Friday, July 19, 2013

Forensic Science is Still Bogus

Nice feature in the Post about the continuing problems with forensic science. This is in the news this week because the FBI, prodded by an earlier Post investigation, has re-opened 27,000 cases in which data from its crime lab helped to secure a conviction. In particular, they discovered that their lab technicians had been testifying in court that hair from crime scenes was "certainly" from the suspect, when there is no certainty at all about this method. This was proved conclusively in the 1970s and the FBI modified its own guidelines to say that hair "matches" should not be used except as supporting evidence. But their own "experts" never got the memo and never stopped testifying about supposed hair matches, which have helped convict hundreds of people. The Post's summary of this method says, "Hair and fiber cannot be identified to one source." The same summary also notes that the marks guns leave on bullets are not unique and matching them is difficult, elemental analysis of bullet lead is "unreliable and potentially misleading," bite mark analysis lacks any supporting evidence whatsoever, and DNA works if you do it right but police and crime labs often mess up the samples, nobody knows how often.

By way of relating this to cases in the news, let me say I am personally convinced that George Zimmerman brought on the confrontation that led to Trayvon Martin's death, seriously mishandled the situation, and then lied about being attacked out of the blue.
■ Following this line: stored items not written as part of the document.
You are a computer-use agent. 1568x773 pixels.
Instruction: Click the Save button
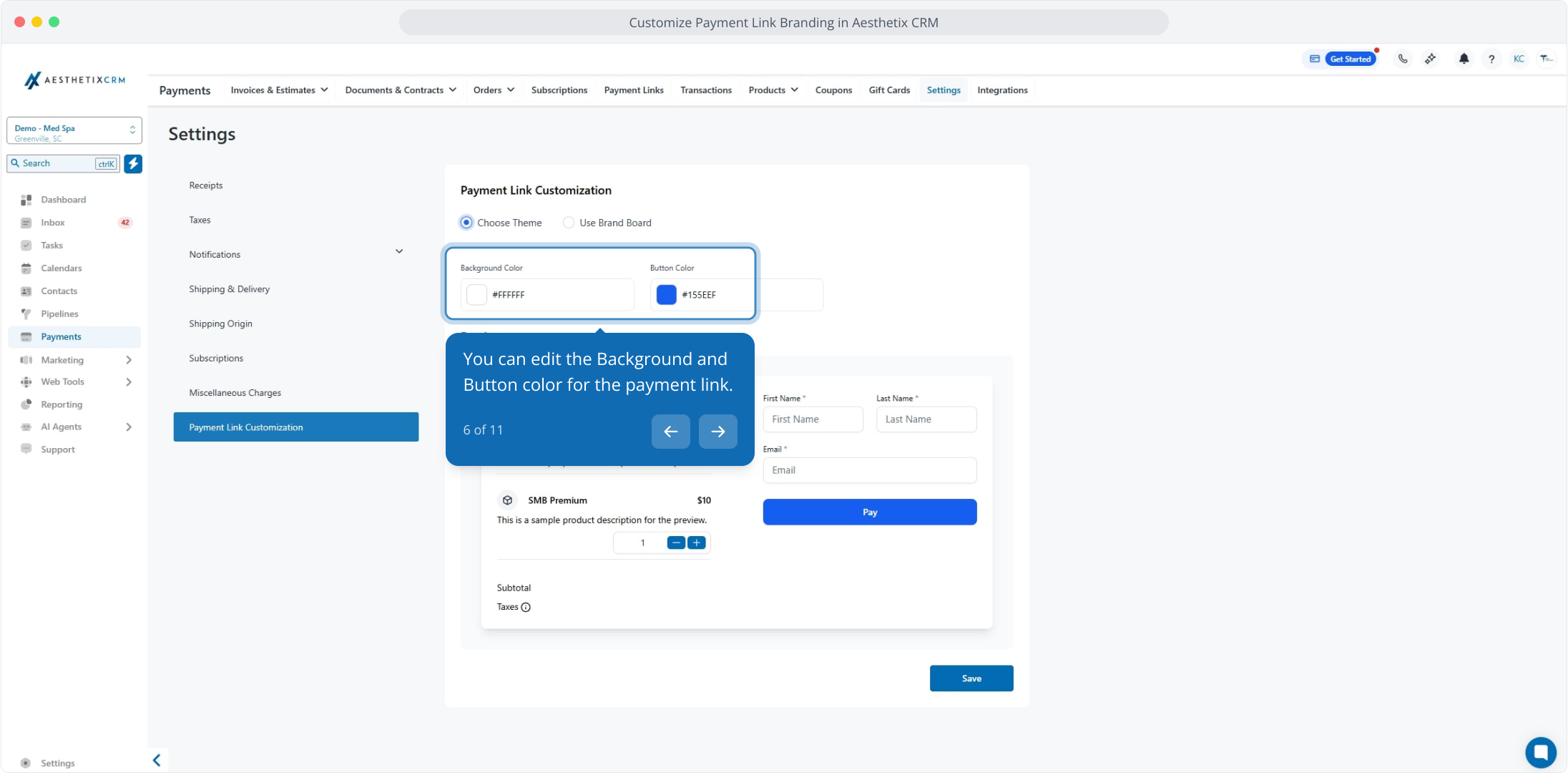tap(971, 679)
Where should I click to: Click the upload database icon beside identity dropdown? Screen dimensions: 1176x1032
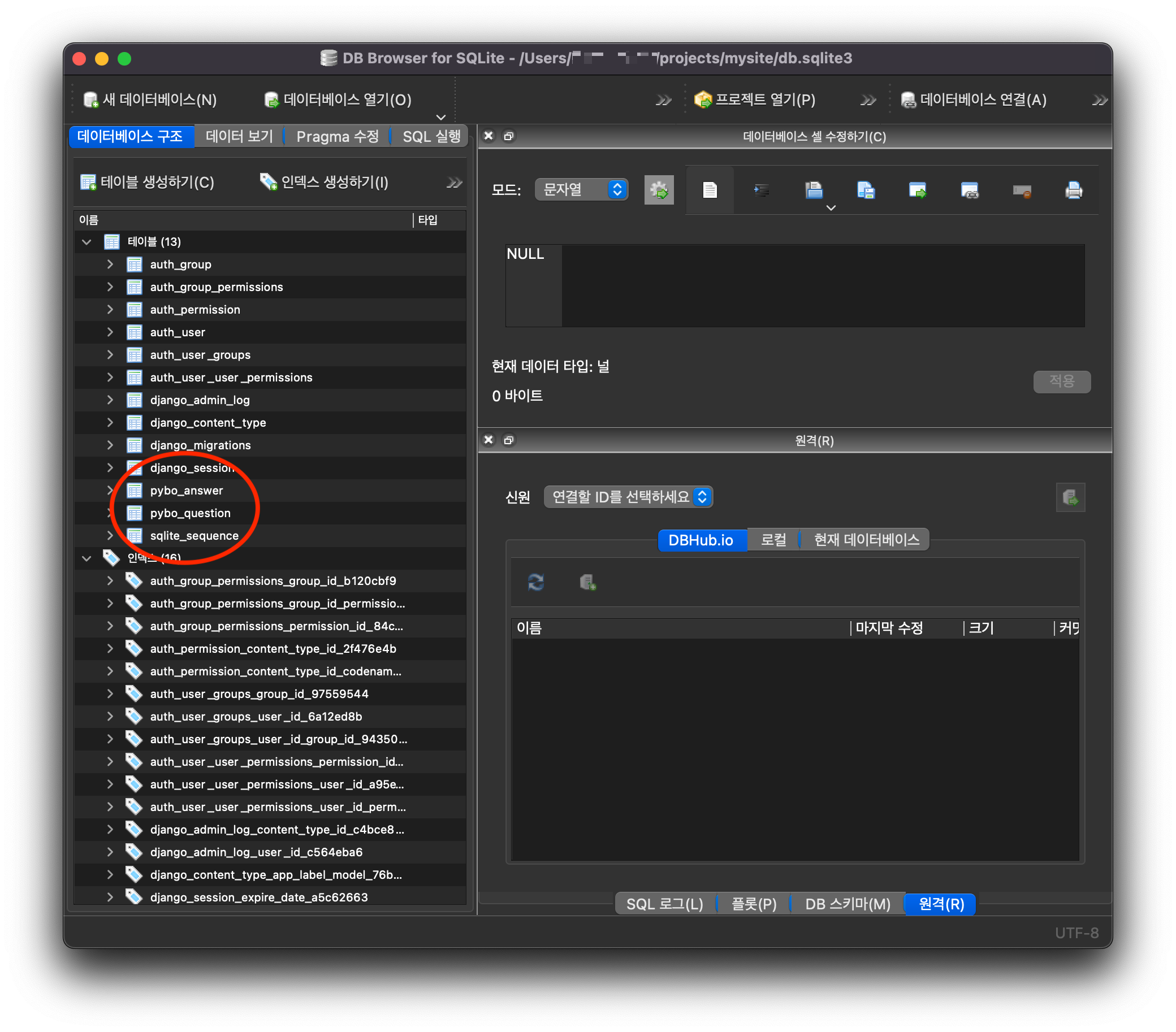click(x=1070, y=497)
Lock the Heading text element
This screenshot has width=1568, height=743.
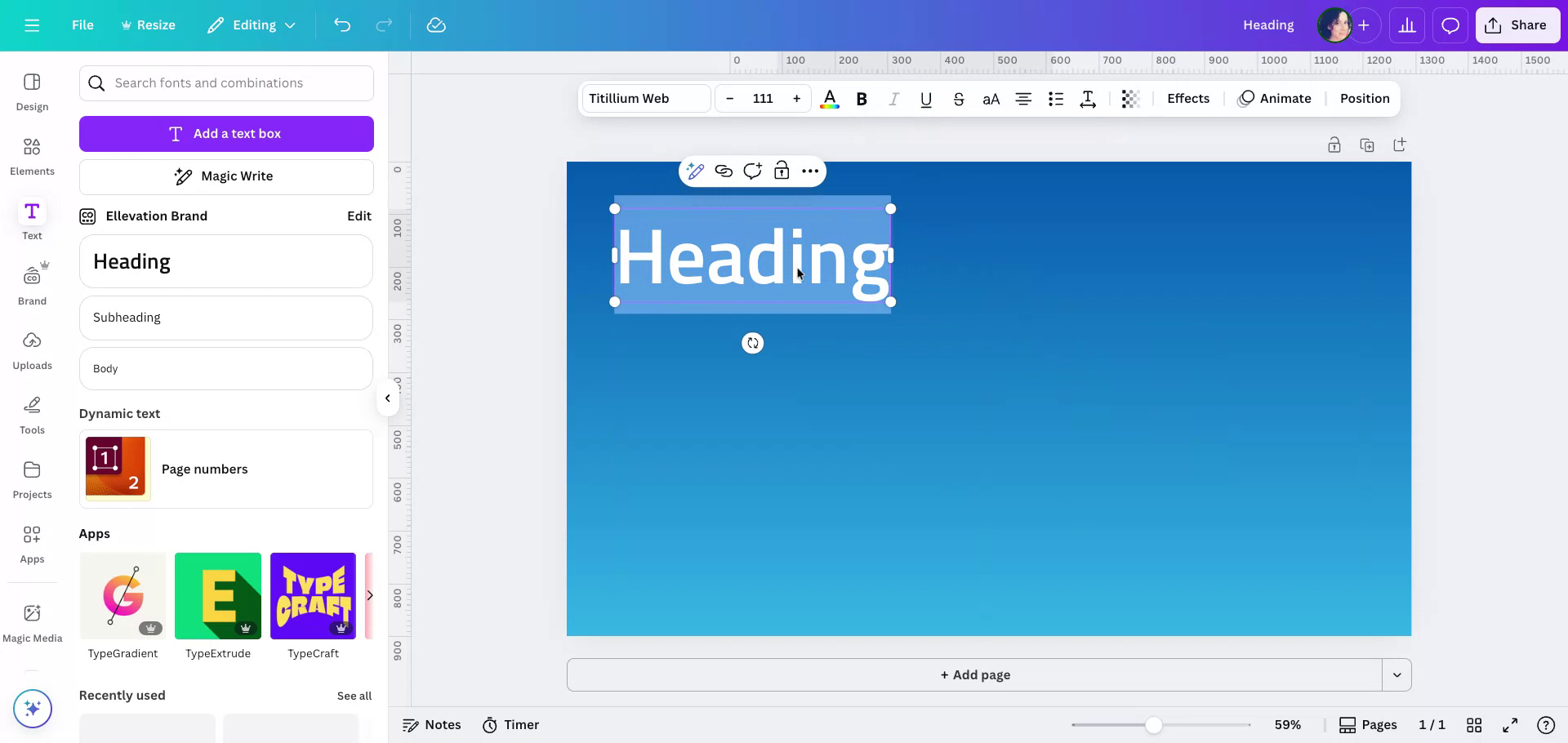(x=782, y=171)
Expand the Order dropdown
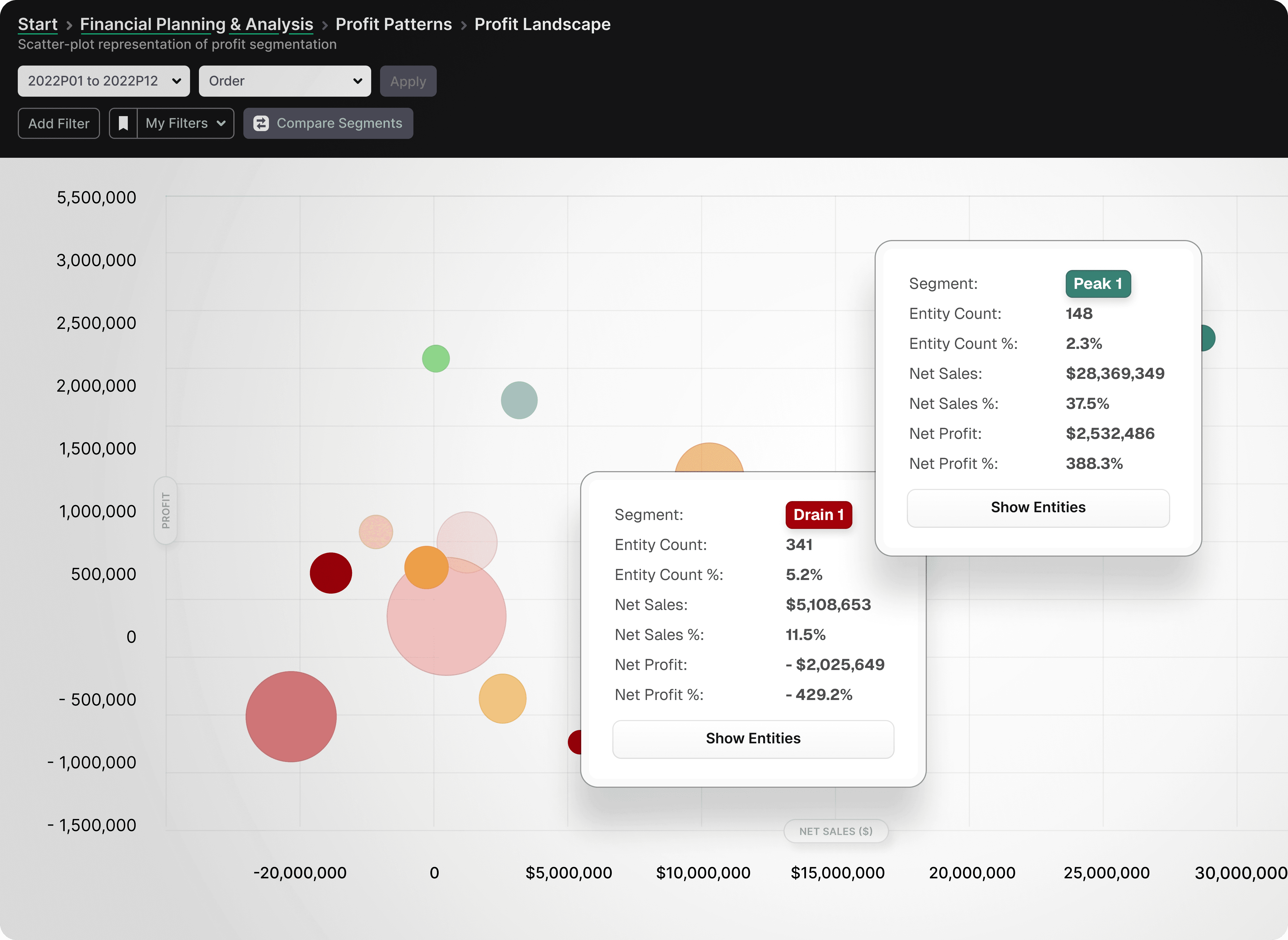Screen dimensions: 1288x940 coord(284,81)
The verdict was nonetheless correct. We have no way of knowing beyond reasonable doubt what really happened. The scandal is that we send tens of thousands of poor black men to prison without giving any consideration to the real weight of evidence in their cases.

Given what sociologists have shown about the unreliability of eyewitness testimony, the ongoing scandal of what we call forensic science, and the steady stream of revelations of police and prosecutor misconduct, I doubt the standard of beyond reasonable doubt could be met to my satisfaction in half of criminal cases. Maybe not in 10 percent. It may be that our society could not survive if we really took our own laws and standards seriously, but if so we should acknowledge that and think hard about what it means.


Unknown said...

I would make two points. First, my understanding is only a small portion of criminal cases ever actually get to a jury's vote. So the huge numbers in our incarcerated population aren't based on the "beyond a reasonable doubt" standard, but on the "this is what was worked out" standard. This may not be edifying, but the emphasis on such negotiations is built deeply into our legal system, which anyway seems to me more fundamentally at home in the law suit form of trial than in the truth-finding investigative form. I agree about Zimmerman, and I think the Martins should now sue his ass to kingdom come.

Second, I'm wary of the injunction that a society should think hard about its contradictions. Yes, there are some issues--civil rights, gay marriage, etc.--where this process has been unavoidable and has worked out in ways I sympathize with. But in principle I think tussles over fundamental issues are not to be sought out where they aren't forced upon us. The usual result is ideological rigidity and civil conflict, followed eventually by exhausted compromise. I'd argue the current crisis in our politics derives in large part from certain conservatives thinking too hard about contradictions and deciding they have to get rid of them.

John said...

You are probably right about avoiding contradictions wherever possible. I wish people would stop bringing up evolution and creationism in schools, for example, since no resolution seems possible.

And of course most criminal cases are plea bargained. But I believe we routinely convict innocent men of felonies, and this is an issue that bothers me a great deal. I think our casual attitude toward forensic evidence really needs to be fixed -- science, after all, is something we are really good at, and we could clarify these issues for a billion dollars or so if we cared to. I am also bothered that there are no repercussions for prosecutors who commit serious offenses like concealing evidence from the defense; I think they should be fired and disbarred at minimum.

Unknown said...

Yes, you're right that this is something the legal profession and police institutions should think hard about how to get right. It's absolutely infuriating that someone could be convicted because the hair analysis department didn't get the memo, or decided they could ignore it.